On the 11th of July, the fall of Srebrenica was commemorated, recalling how it took place 25 years ago. Approximately 8000 Bosnian boys and men were killed. They had been seeking refuge in a UN safe area, which was guarded by Dutch blue helmets.
The Dutch unit was relatively small and badly equipped. They had asked for NATO military air support when Serb units attacked the UN safe area, but no support came.
The Bosnian boys and men were buried in mass graves, some of which have not been discovered. Many families still don’t know where their loved ones are buried.
How difficult it is not knowing what happened to family or friends who have disappeared became clear when I started interviewing refugees from the Baltic Countries who didn’t know what had happened with family members who had disappeared during the war, or who had been deported, but no further information was known, no sign of life ever received.

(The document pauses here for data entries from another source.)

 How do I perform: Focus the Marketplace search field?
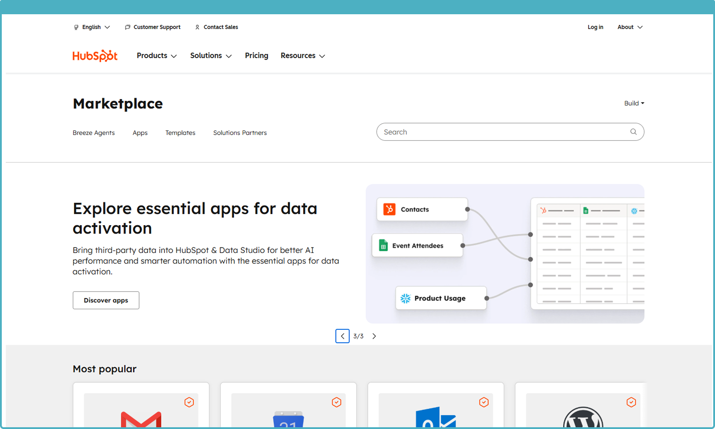click(x=502, y=132)
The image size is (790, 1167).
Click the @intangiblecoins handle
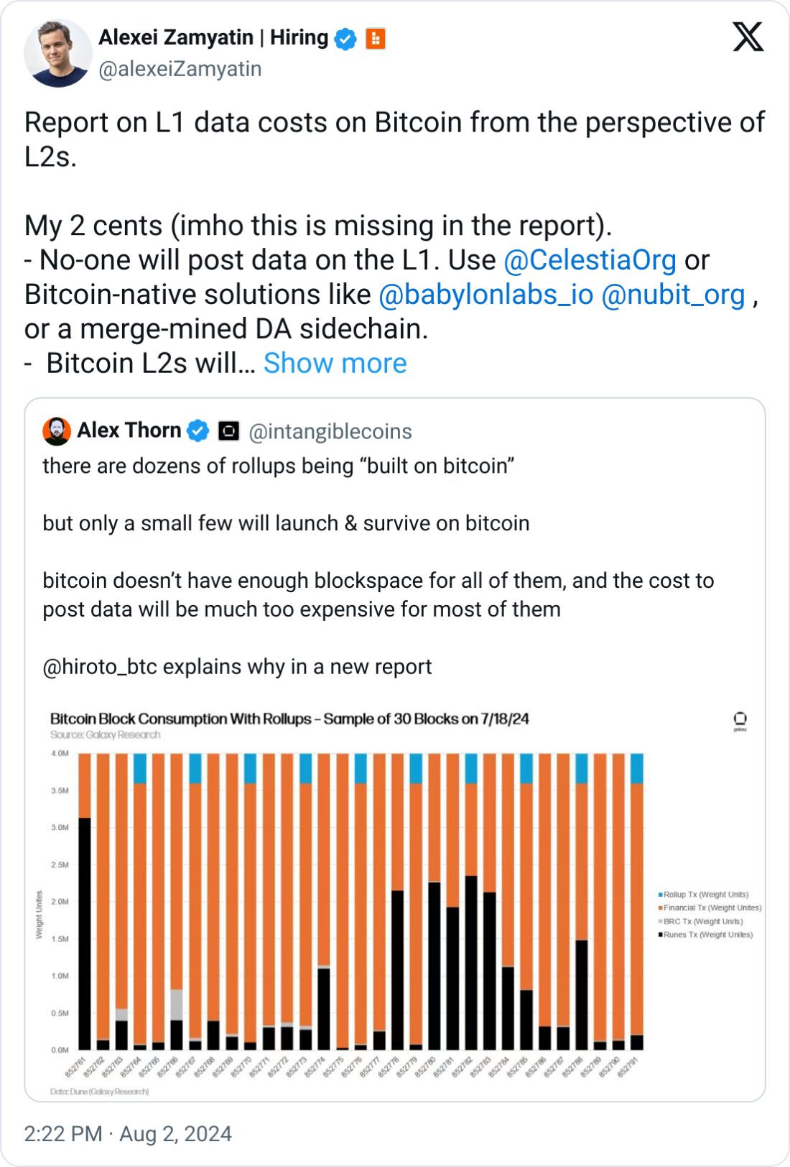pos(330,431)
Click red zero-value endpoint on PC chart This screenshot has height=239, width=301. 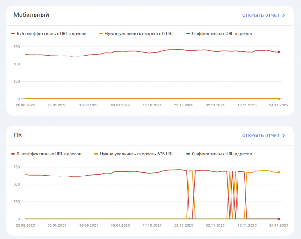[x=279, y=219]
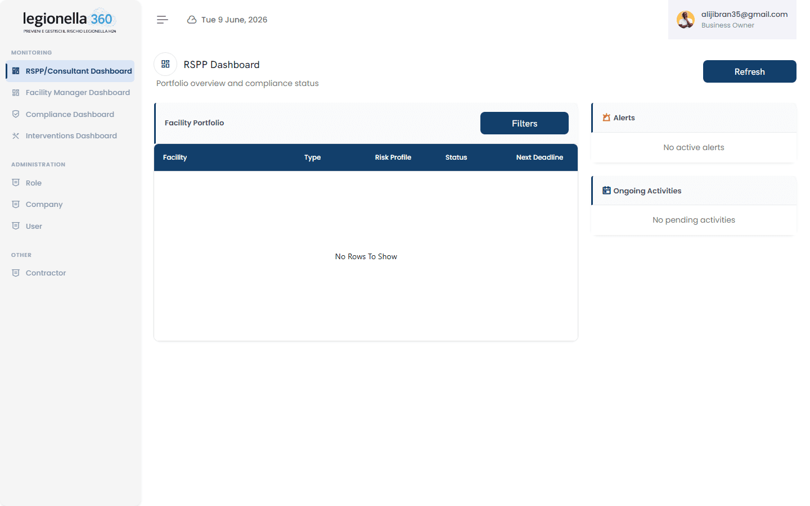Image resolution: width=810 pixels, height=506 pixels.
Task: Click the RSPP Dashboard grid icon
Action: 165,64
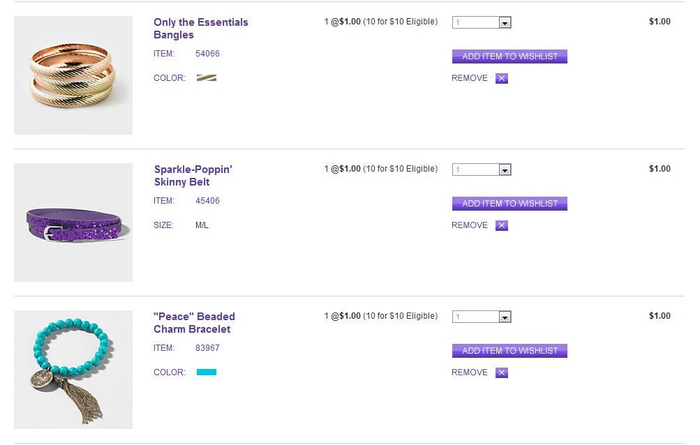This screenshot has height=445, width=700.
Task: Click the turquoise beaded bracelet thumbnail
Action: click(x=73, y=370)
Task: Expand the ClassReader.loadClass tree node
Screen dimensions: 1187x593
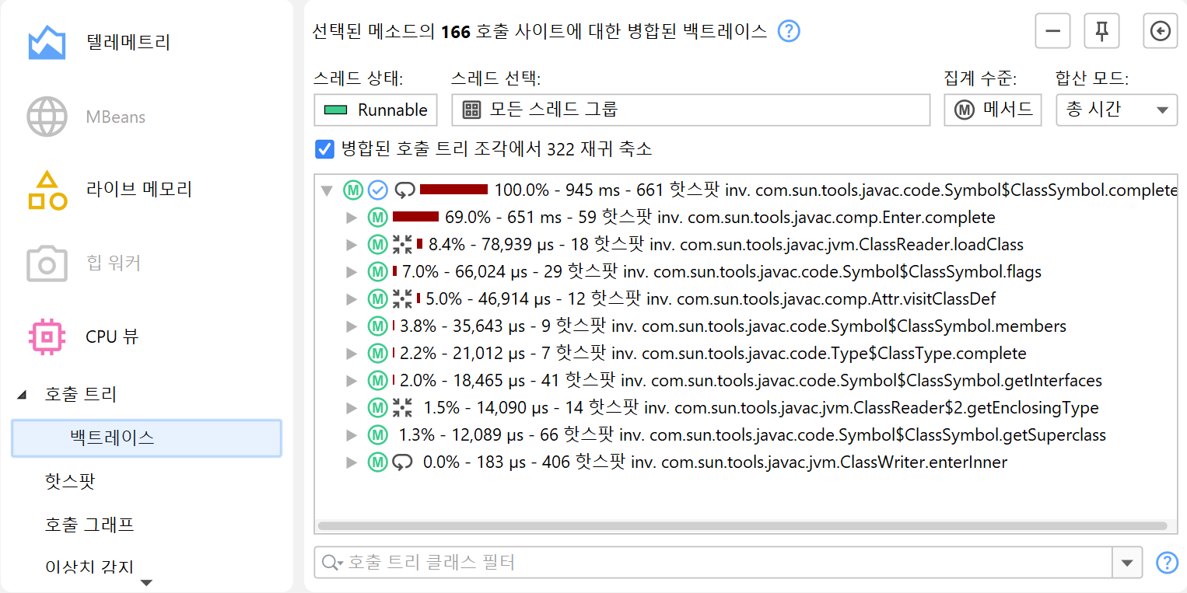Action: click(352, 245)
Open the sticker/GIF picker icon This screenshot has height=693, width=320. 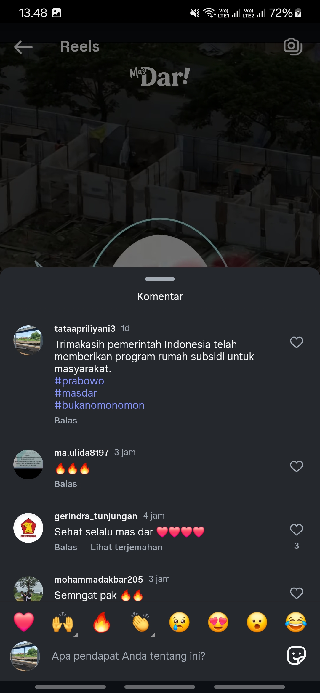pyautogui.click(x=296, y=655)
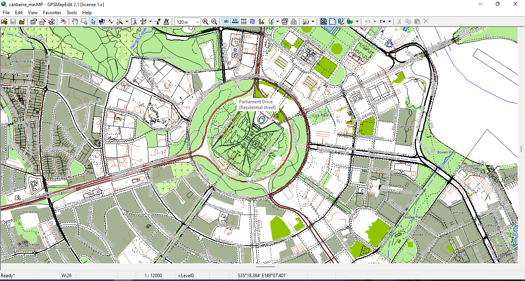The image size is (525, 281).
Task: Toggle the hatched area fill display
Action: coord(253,21)
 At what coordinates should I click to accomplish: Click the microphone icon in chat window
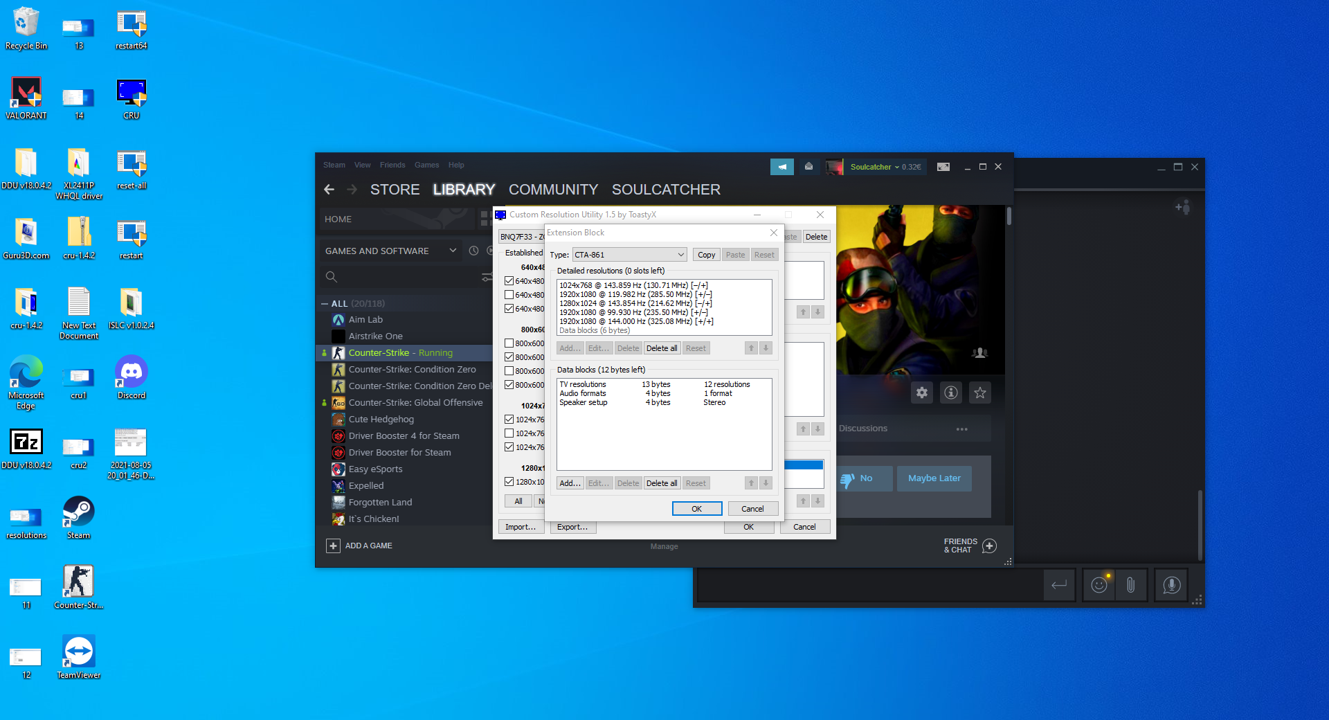pos(1171,586)
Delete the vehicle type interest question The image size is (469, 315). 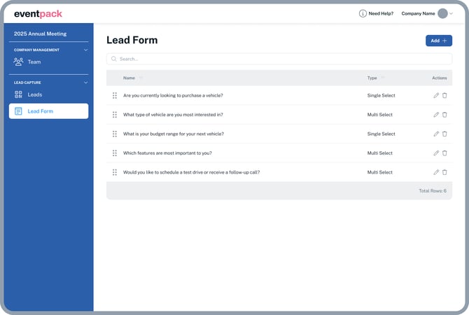pos(445,115)
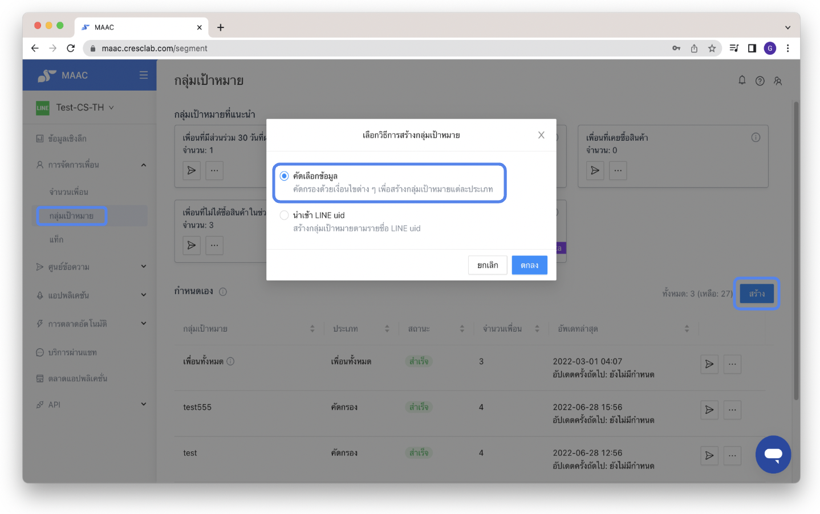Screen dimensions: 820x514
Task: Click info icon on เพื่อนที่เคยซื้อสินค้า card
Action: [756, 137]
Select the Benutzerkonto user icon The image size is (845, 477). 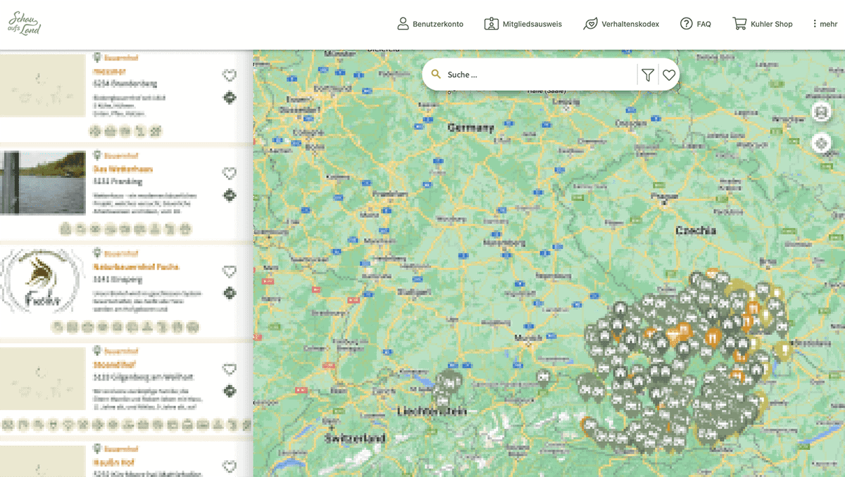(402, 23)
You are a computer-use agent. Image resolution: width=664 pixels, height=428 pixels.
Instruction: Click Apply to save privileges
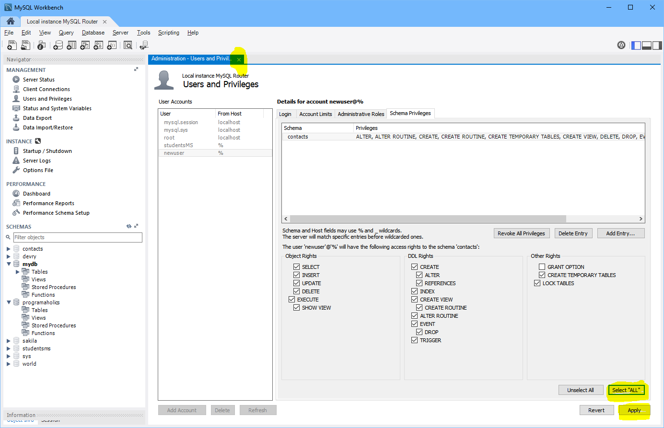click(634, 410)
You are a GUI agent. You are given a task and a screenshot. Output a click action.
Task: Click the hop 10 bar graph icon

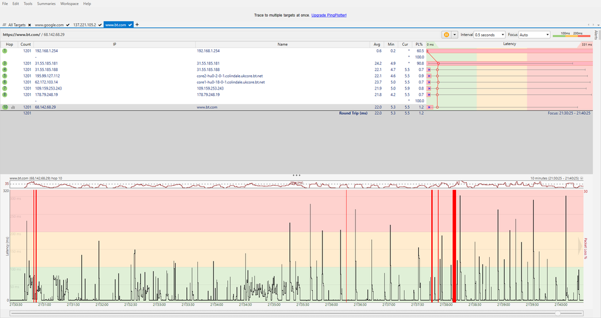(13, 106)

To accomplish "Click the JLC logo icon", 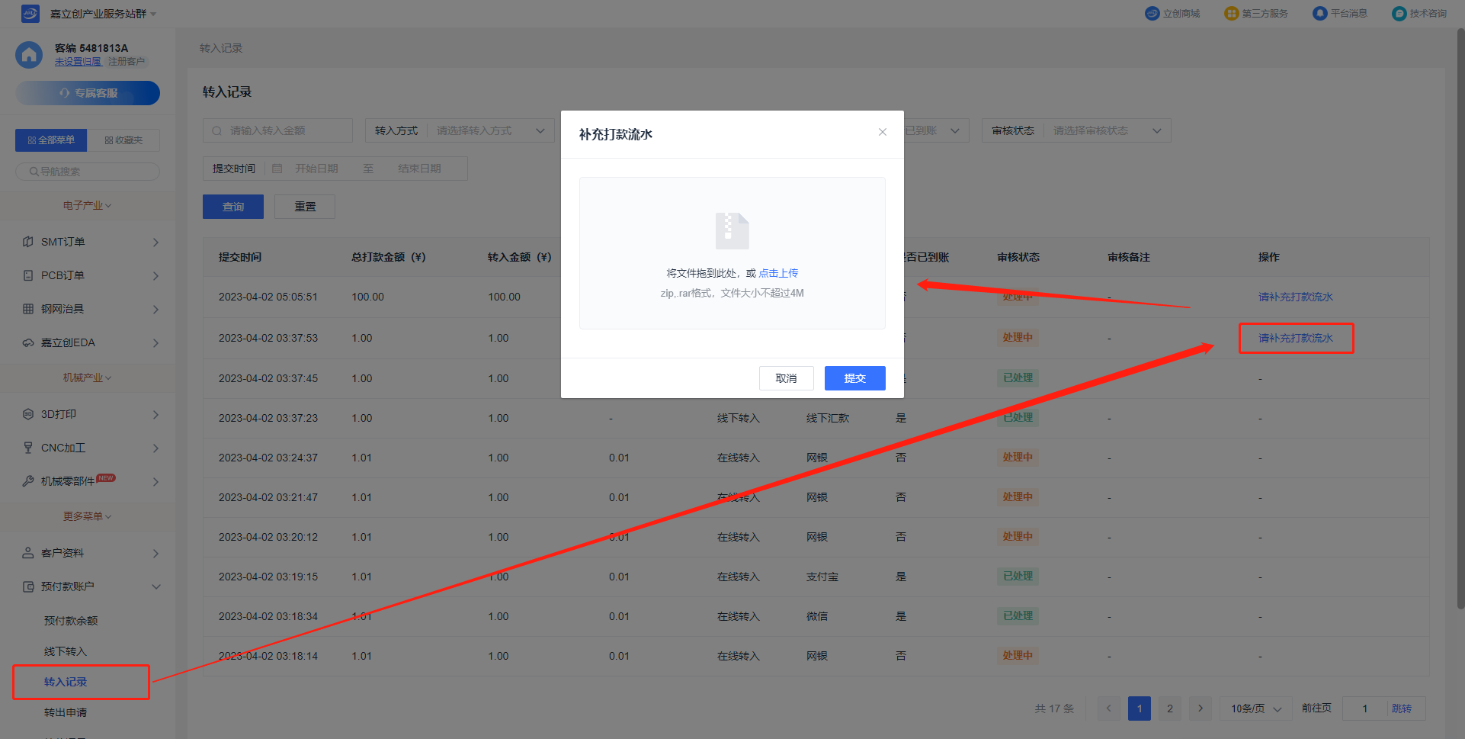I will [30, 14].
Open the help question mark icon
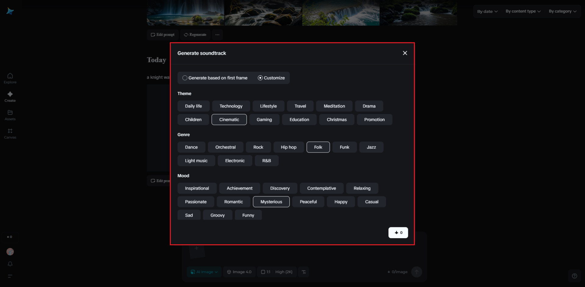Screen dimensions: 585x287 (x=574, y=276)
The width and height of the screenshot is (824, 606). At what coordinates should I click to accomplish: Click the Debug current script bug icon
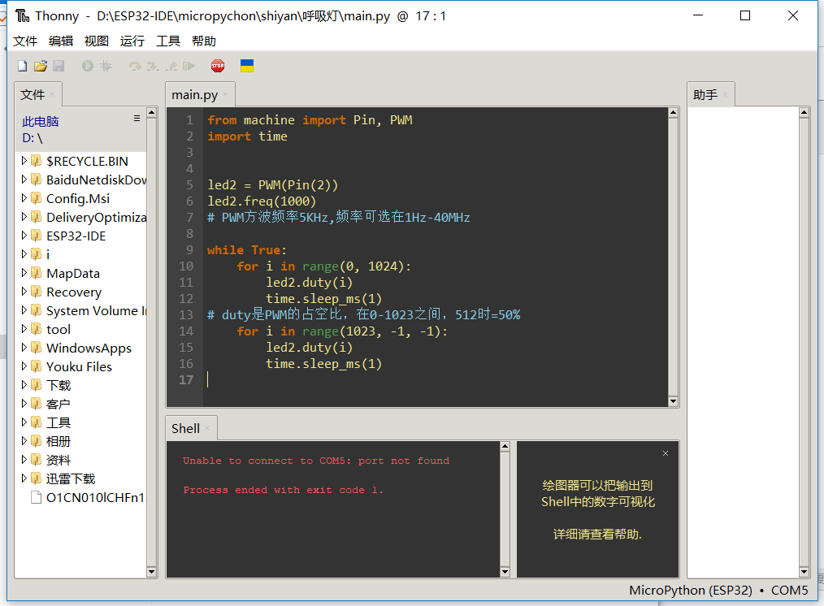(106, 66)
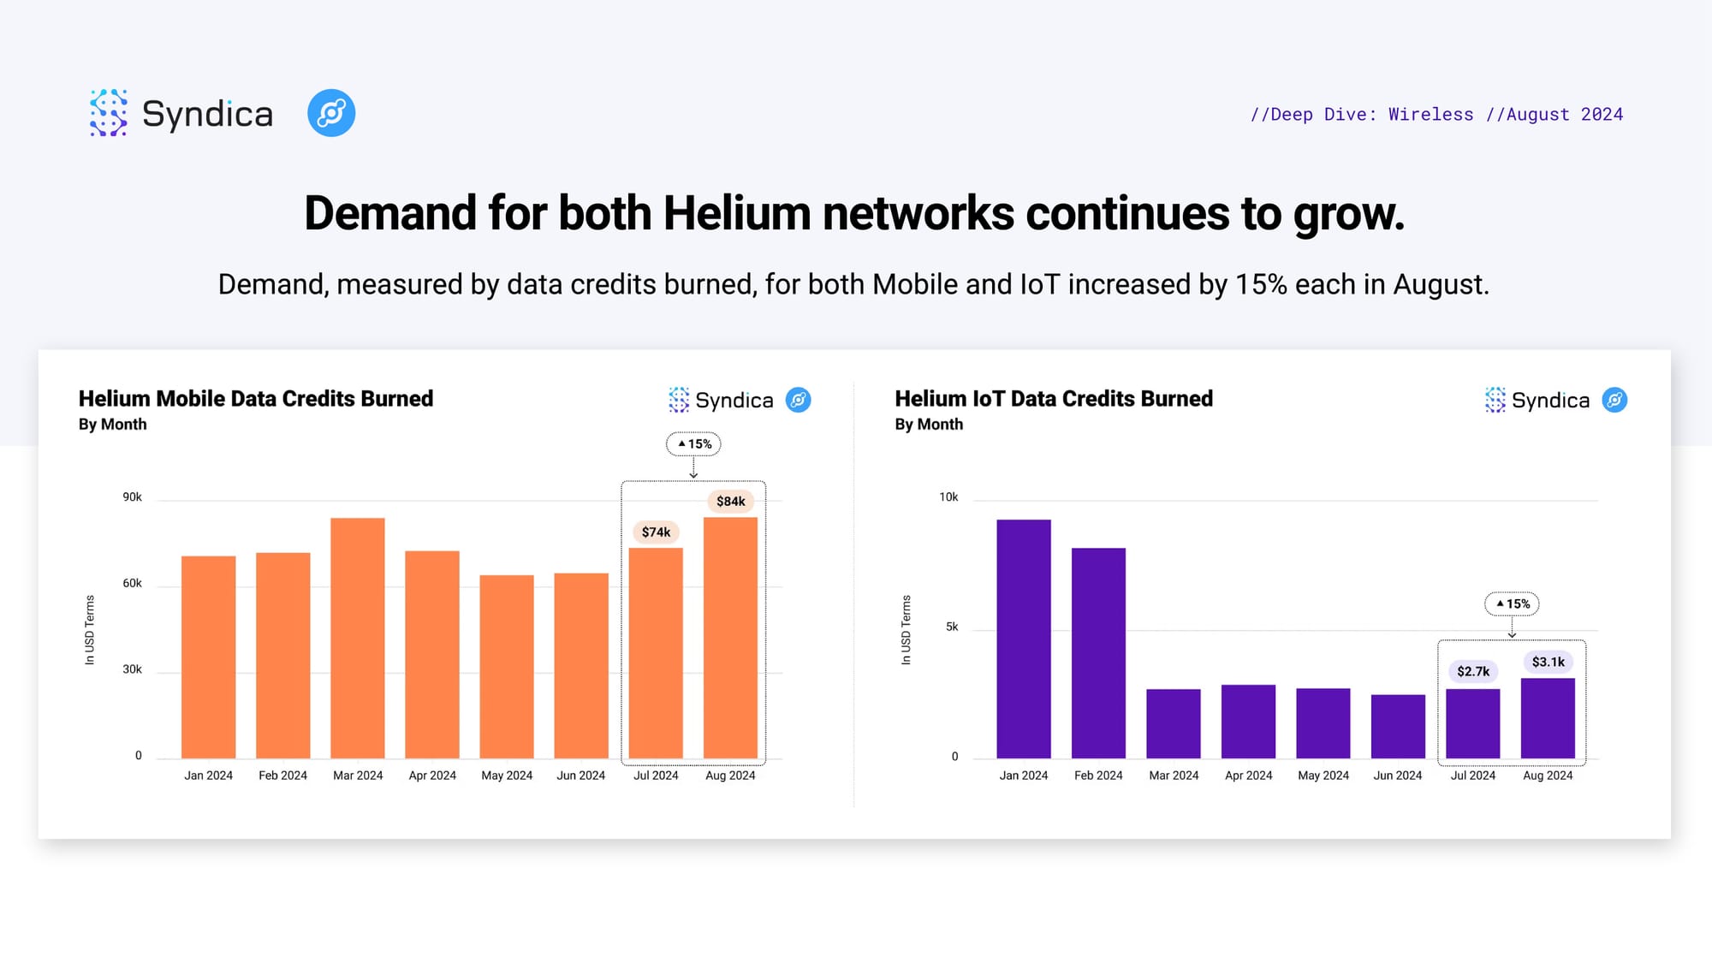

The search for information never ended.
When Sam Freiman, about whom I made a short documentary film, involved me in his search for his lost family members, I realised that those who had disappeared, whose deaths were not registered and whose graves could not be visited, were always present.
I came in contact with Sam in 2008, when I had started working on a project about a resort in Poland, not far from Warsaw. Before the war the elite of Warsaw, whether Protestant, Catholic or Jewish, came there for the summer months to enjoy nature, culture and some fresh air.
Sam’s mother run a small shop, delivering in the mornings fresh rolls to the people occupying the villas and Sam helped her. They lived in a small village nearby, where Sam’s father worked as a cobbler.
The Second World War brought an end to this life, destroying it completely. Sam and his family were first brought to the ghetto of their village before being taken to the Warsaw ghetto. Sam and other children found ways to get in and out of the ghetto, to find food for their families. One day his parents told Sam to get out once more, but not to return.
Sam survived the war, but his parents and his younger brother and two little sisters didn’t. Because he was unsure of the fates of his family members Sam asked me to do some research for him and try to find especially his two little sisters; as he couldn’t imagine that his sisters, who had been so sweet and so small, had not been adopted.
He told me that as he had escaped the ghetto, maybe his parents, brother and sisters had escaped as well. So I contacted several institutions, international organisations, local historians, trying to find out more. Every time it turned out that I followed a path that Sam already had taken years before, so he knew the answer, but just was not sure.
Even a historian, specialised in the history of the Warsaw ghetto said it was very unlikely the whole family had escaped, even unlikely someone would have come and adopted Sam’s little sisters, but – and there was always the but to keep both hope and uncertainties alive and therefor the impossibility to bring Sam’s search to a closure – one could never know.
I was not able to give any answers other than: there is no information. Still after a few years he would ask me again to search for him. It was heart breaking. Even knowing the result would be negative, I couldn’t say no and just tried, hoping there might be some archive, some documents I had overlooked.
Last September all of a sudden Sam phoned asking me to come with him to Poland, to search for his sisters. I was about to leave for the US and couldn’t come with him. When I came home, in between travels, I tried to call him, but without result.
It was only later that I learned from his neighbour that on a trip to Poland two years earlier he thought he had found one of his sisters, but hadn’t dared to ask whether she could be family. He wanted to return, to finally ask whether she had been adopted. In September he found the courage and then he learned there was no way she could be his sister.
The neighbour had also been involved in the search, as were others. No one of us was able to provide the certainty Sam was so much looking for. But finally, even though there could be no closure, he knew he had done everything to find his family and there was nothing more he could do.
Sam passed away on the 6th of December 2019.